Molecular testing was performed on only 8.8% of the nodules ≥4-cm. In the ≥4-cm AUS/FLUS and FN/SFN group, molecular testing increased the yield of finding neoplasm (combined adenoma and malignancy) but not either histopathologic diagnosis alone. Molecular testing was not performed on any of the benign cytology nodules ultimately read as adenoma.

Molecular testing was performed in nearly twice as many nodules under 4-cm than ≥4-cm (18% vs 8.8%, p = 0.0118), an overall small fraction of the indeterminate samples. 89% of the molecular tests used a mutation panel while 11% were single gene BRAF mutations tests. The impact of molecular testing was seen in the <4-cm group as a whole as well as in subgroup analysis including the AUS/FLUS plus FN/SFN cytology group where mutation significantly increased the yield of malignancy over mutation negative and untested nodules (Fig. 2). In the <4-cm suspicious for malignancy cytology group a negative molecular result significantly reduced the risk of malignancy. Therefore, the molecular testing may have further enriched the malignancy rate in the <4-cm group while at the same time the ≥4-cm group had more surgery despite having benign cytology.

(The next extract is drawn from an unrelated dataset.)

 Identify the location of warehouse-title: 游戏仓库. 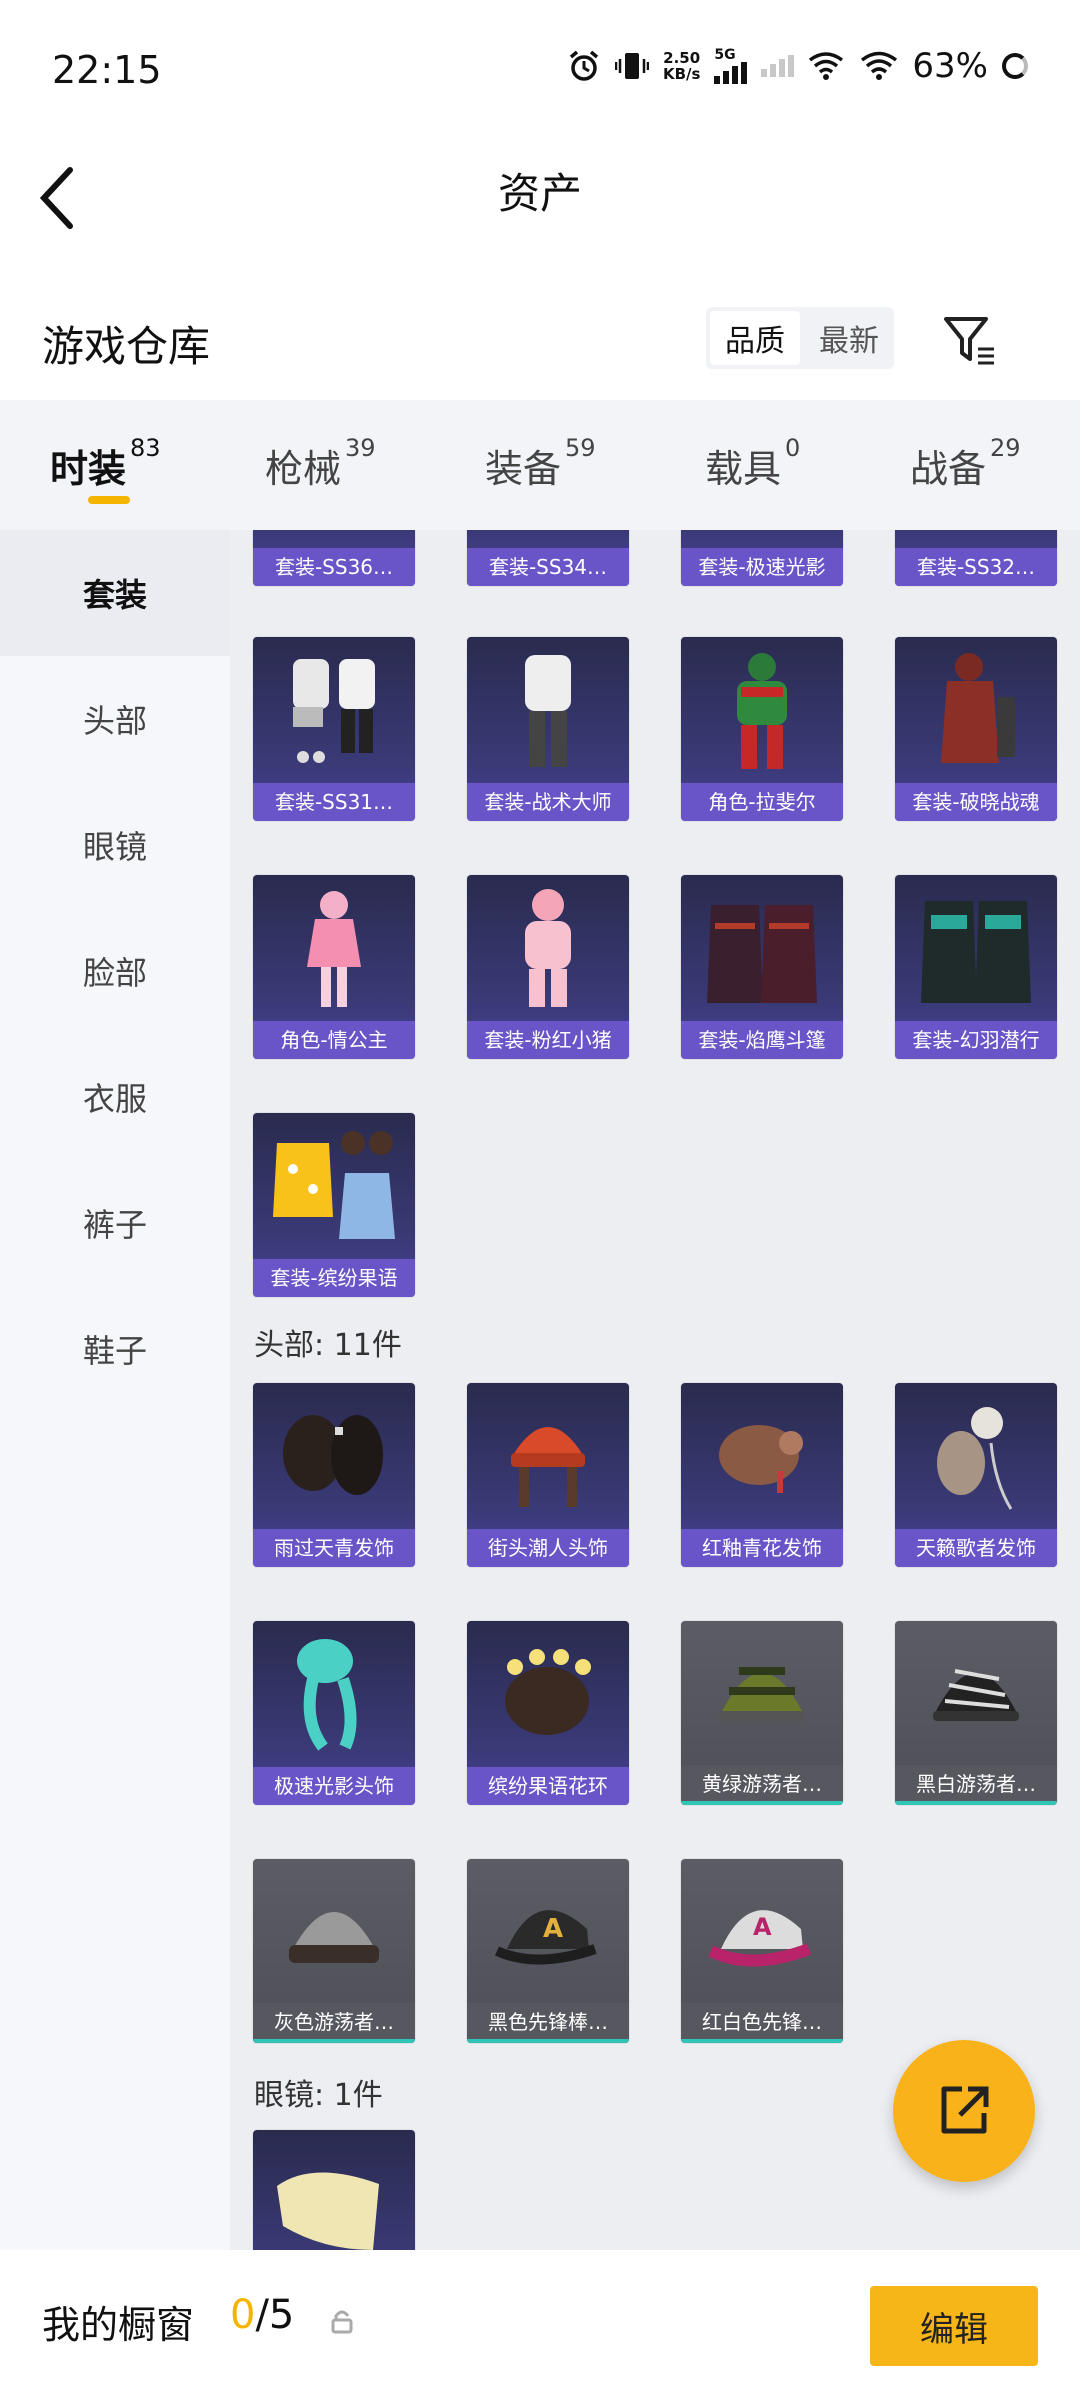
(126, 346).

The shorter time to surgery for smaller nodules may reflect the impact of the molecular testing in the <4-cm population.

Only one other study reported molecular testing in nodules ≥4 cm12. In that study mutation was positive in 9/107 (9.3%) of nodules ≥4-cm, with all resulting in papillary thyroid carcinoma diagnosis.

Should thyroid nodules ≥4-cm be excised, regardless of cytology? Current meta-analysis and other studies suggest that cytology can be useful to exclude malignancy in nodules ≥4-cm, that cancer rates are not higher in nodules ≥4-cm compared with <4-cm5,13. However, perhaps nodules ≥4-cm should be considered for removal based on the higher rate of adenoma and the possibility that the adenoma represents a premalignant condition.

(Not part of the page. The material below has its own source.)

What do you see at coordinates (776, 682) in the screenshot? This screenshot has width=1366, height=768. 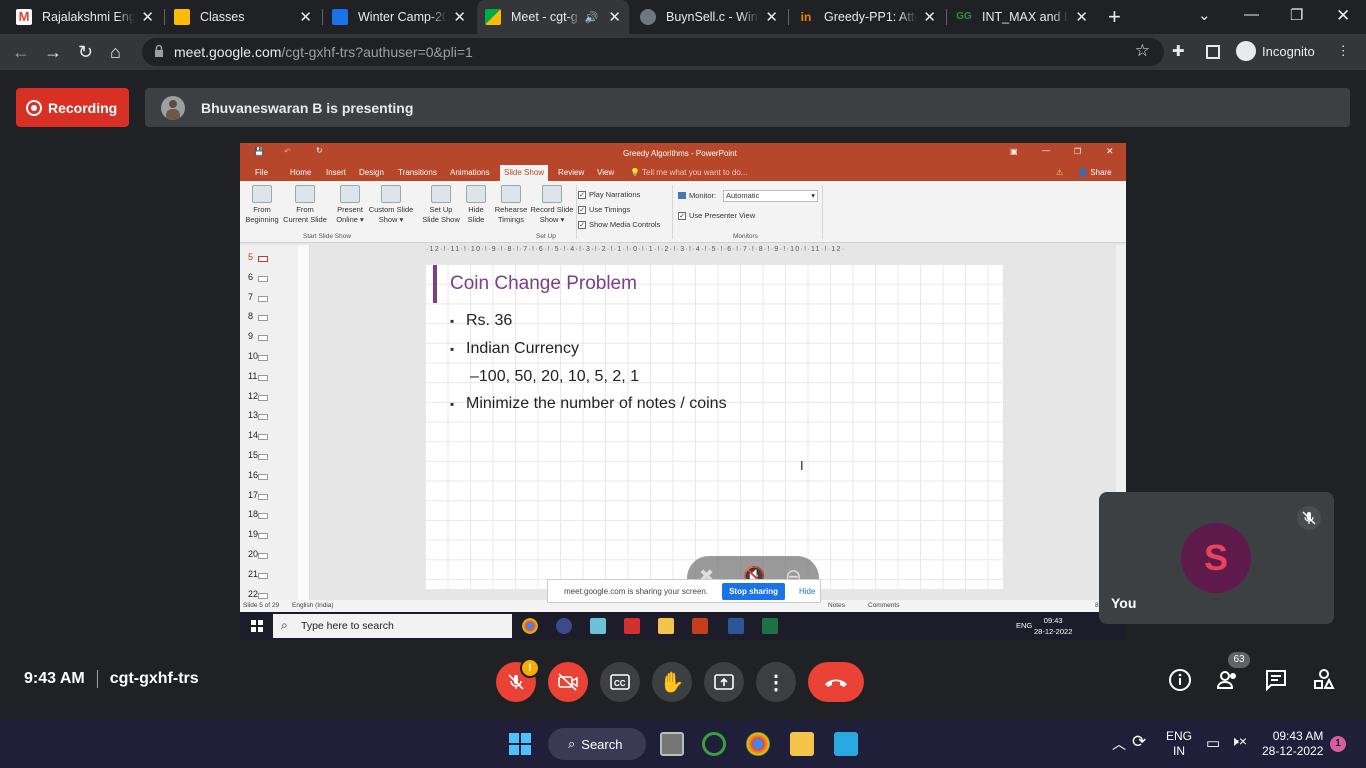 I see `more-options-button: ⋮` at bounding box center [776, 682].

Histopathology remains the gold standard for designating a thyroid nodule as benign or neoplastic, including adenoma or carcinoma. Histopathologic interpretation is not straightforward, especially for follicular lesions of the thyroid, where even experts may disagree14,15,16.

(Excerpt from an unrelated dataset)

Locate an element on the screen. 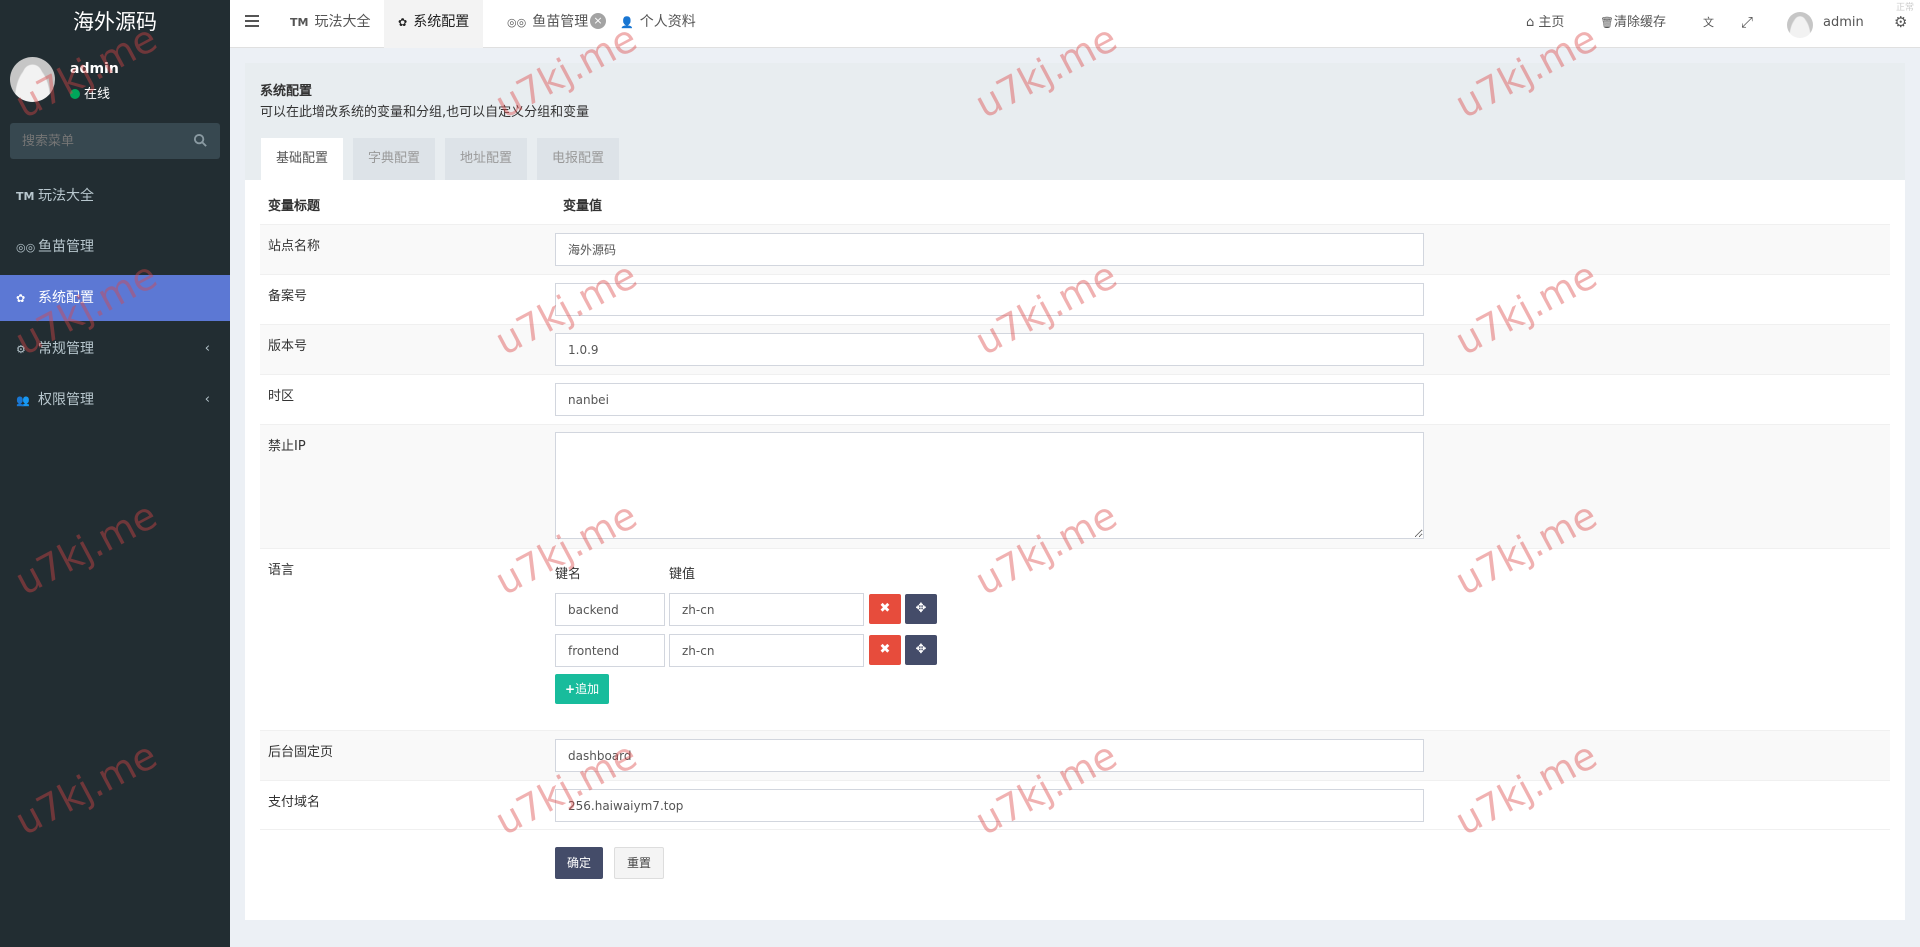  beian-input is located at coordinates (990, 300).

Likewise, the concept exists of follicular adenoma as a premalignant lesion in the multi-step model of thyroid cancer tumorigenesis17,18,19,20. A continuous evolution from follicular adenoma to carcinoma, even if the next step transformation rate to malignancy is low, may increase the importance of surgical removal of follicular adenoma as a means to prevent thyroid cancer, analogous to removal of colon polyps as a means to prevent colon cancer.

This study has some limitations. First, it is a single center retrospective surgical series which included analysis of only those index nodules selected for surgery, not all nodules. There was a relatively small percentage of molecular testing use overall, especially in the ≥4-cm group, where the impact of molecular testing was less apparent. Factors beyond what we analyzed may have gone into the decision making for surgery. We cannot exclude selection bias to send larger benign nodules to surgery, increasing the benign denominator for this group. Still, we believe this surgical population is comparable to others previously reported. Finally, pathologists were not blinded to the results of the molecular testing and this may have influenced their histopathologic diagnosis.

In conclusion, a higher rate of adenoma was found in a surgical series of nodules ≥4-cm, including those with benign cytology, which was not explained by available molecular testing results. Molecular testing impacted the finding of malignancy in thyroid nodules <4-cm. The overall number of ≥4-cm nodules with molecular testing in this study was too low to exclude its diagnostic value in this setting. Further study is recommended to include molecular testing in nodules ≥4-cm, including with benign cytology, to explore preoperative criteria for identifying follicular adenoma.